• Stated task: Please copy each of the entries below word for word, without changing anything.
--*--
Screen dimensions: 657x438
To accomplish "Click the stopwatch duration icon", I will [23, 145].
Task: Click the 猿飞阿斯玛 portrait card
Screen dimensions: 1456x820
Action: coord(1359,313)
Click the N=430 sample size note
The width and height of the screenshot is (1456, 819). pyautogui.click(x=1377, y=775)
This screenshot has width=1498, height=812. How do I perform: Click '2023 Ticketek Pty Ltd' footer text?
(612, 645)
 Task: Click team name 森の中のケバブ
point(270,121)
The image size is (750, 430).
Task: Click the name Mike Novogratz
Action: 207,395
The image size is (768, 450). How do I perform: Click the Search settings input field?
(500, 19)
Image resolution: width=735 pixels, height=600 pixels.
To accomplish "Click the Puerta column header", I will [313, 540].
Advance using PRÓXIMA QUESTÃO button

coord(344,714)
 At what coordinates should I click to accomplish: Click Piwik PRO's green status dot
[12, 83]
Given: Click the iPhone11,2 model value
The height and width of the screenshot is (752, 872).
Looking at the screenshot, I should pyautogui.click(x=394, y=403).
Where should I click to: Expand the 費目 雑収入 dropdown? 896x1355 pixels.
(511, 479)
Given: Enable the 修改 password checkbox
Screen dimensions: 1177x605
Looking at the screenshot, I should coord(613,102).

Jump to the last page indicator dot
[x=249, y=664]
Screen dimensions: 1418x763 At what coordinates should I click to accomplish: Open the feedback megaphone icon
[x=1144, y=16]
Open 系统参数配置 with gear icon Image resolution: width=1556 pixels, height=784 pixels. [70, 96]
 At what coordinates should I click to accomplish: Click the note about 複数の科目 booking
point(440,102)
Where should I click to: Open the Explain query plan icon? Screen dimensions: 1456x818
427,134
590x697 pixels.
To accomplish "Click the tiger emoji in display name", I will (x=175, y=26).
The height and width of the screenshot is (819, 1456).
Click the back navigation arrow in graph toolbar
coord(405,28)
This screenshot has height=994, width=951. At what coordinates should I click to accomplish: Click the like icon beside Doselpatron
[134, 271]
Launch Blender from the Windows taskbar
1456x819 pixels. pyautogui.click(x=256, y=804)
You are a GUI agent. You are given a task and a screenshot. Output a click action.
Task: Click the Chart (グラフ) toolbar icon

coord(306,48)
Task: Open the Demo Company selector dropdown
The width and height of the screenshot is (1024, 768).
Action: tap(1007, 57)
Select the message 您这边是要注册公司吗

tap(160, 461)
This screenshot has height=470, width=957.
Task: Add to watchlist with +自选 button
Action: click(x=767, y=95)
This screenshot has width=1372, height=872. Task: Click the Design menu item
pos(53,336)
--*--
• Solution for this task:
Screen dimensions: 657x438
To accomplish "Click the stopwatch duration icon", I will [23, 145].
Task: Click the 猿飞阿斯玛 portrait card
Screen dimensions: 1456x820
Action: coord(1359,313)
Click the N=430 sample size note
The width and height of the screenshot is (1456, 819). pyautogui.click(x=1377, y=775)
This screenshot has width=1498, height=812. How do I perform: Click '2023 Ticketek Pty Ltd' footer text?
(612, 645)
 Task: Click team name 森の中のケバブ
point(270,121)
The image size is (750, 430).
Task: Click the name Mike Novogratz
Action: 207,395
The image size is (768, 450). How do I perform: Click the Search settings input field?
(500, 19)
Image resolution: width=735 pixels, height=600 pixels.
To accomplish "Click the Puerta column header", I will [313, 540].
Advance using PRÓXIMA QUESTÃO button

coord(344,714)
 At what coordinates should I click to accomplish: Click Piwik PRO's green status dot
[12, 83]
Given: Click the iPhone11,2 model value
The height and width of the screenshot is (752, 872).
Looking at the screenshot, I should pyautogui.click(x=394, y=403).
Where should I click to: Expand the 費目 雑収入 dropdown? 896x1355 pixels.
(511, 479)
Given: Enable the 修改 password checkbox
Screen dimensions: 1177x605
Looking at the screenshot, I should coord(613,102).

Jump to the last page indicator dot
[x=249, y=664]
Screen dimensions: 1418x763 At what coordinates should I click to accomplish: Open the feedback megaphone icon
[x=1144, y=16]
Open 系统参数配置 with gear icon Image resolution: width=1556 pixels, height=784 pixels. [70, 96]
 At what coordinates should I click to accomplish: Click the note about 複数の科目 booking
point(440,102)
Where should I click to: Open the Explain query plan icon? Screen dimensions: 1456x818
427,134
590x697 pixels.
To accomplish "Click the tiger emoji in display name", I will (x=175, y=26).
The height and width of the screenshot is (819, 1456).
Click the back navigation arrow in graph toolbar
coord(405,28)
This screenshot has height=994, width=951. At what coordinates should I click to accomplish: Click the like icon beside Doselpatron
[134, 271]
Launch Blender from the Windows taskbar
1456x819 pixels. pyautogui.click(x=256, y=804)
You are a GUI agent. You are given a task and a screenshot. Output a click action.
Task: Click the Chart (グラフ) toolbar icon

coord(306,48)
Task: Open the Demo Company selector dropdown
The width and height of the screenshot is (1024, 768).
Action: tap(1007, 57)
Select the message 您这边是要注册公司吗

tap(160, 461)
This screenshot has height=470, width=957.
Task: Add to watchlist with +自选 button
Action: click(x=767, y=95)
This screenshot has width=1372, height=872. Task: Click the Design menu item
pos(53,336)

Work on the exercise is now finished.